The Astana Times - Kazakhstan’s inflation is expected to slow down from 7.5-9.5% in 2024 to 5.5-7.5% in 2025, said Chairman of the National Bank Timur Suleimenov at an Aug. 27 government meeting.
The Prime Minister’s press service reported on Aug. 27 that, according to Suleimenov, the implementation of monetary policy, the stabilization of external prices on global commodities markets, and the approach to the inflation goal in trade partner nations will all help to reduce inflation.

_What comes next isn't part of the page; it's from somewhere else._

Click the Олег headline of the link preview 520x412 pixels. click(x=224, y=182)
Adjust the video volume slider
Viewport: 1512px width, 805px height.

Suleimenov also gave positive projections for exports. The oil sector is supposed to contribute significantly to growth as production levels increase. Hydrocarbon exports will benefit from strong global prices for non-ferrous and ferrous metals, ores, and uranium. According to government projections, non-resource exports will rise. They will increase from $80.8 billion in 2024 to $82.3 billion in 2025.
According to the National Bank, the country’s imports will also increase, exceeding the peak value in 2023. The volume of financial transactions in 2025 will reach $61.3 billion. The growing needs of the population and businesses, a significant import component in production chains, and the implementation of state programs to support the economy will stimulate growth.
The National Fund’s net foreign exchange assets in 2025 are estimated at $57.8 billion, and they are expected to grow to $74 billion in 2027.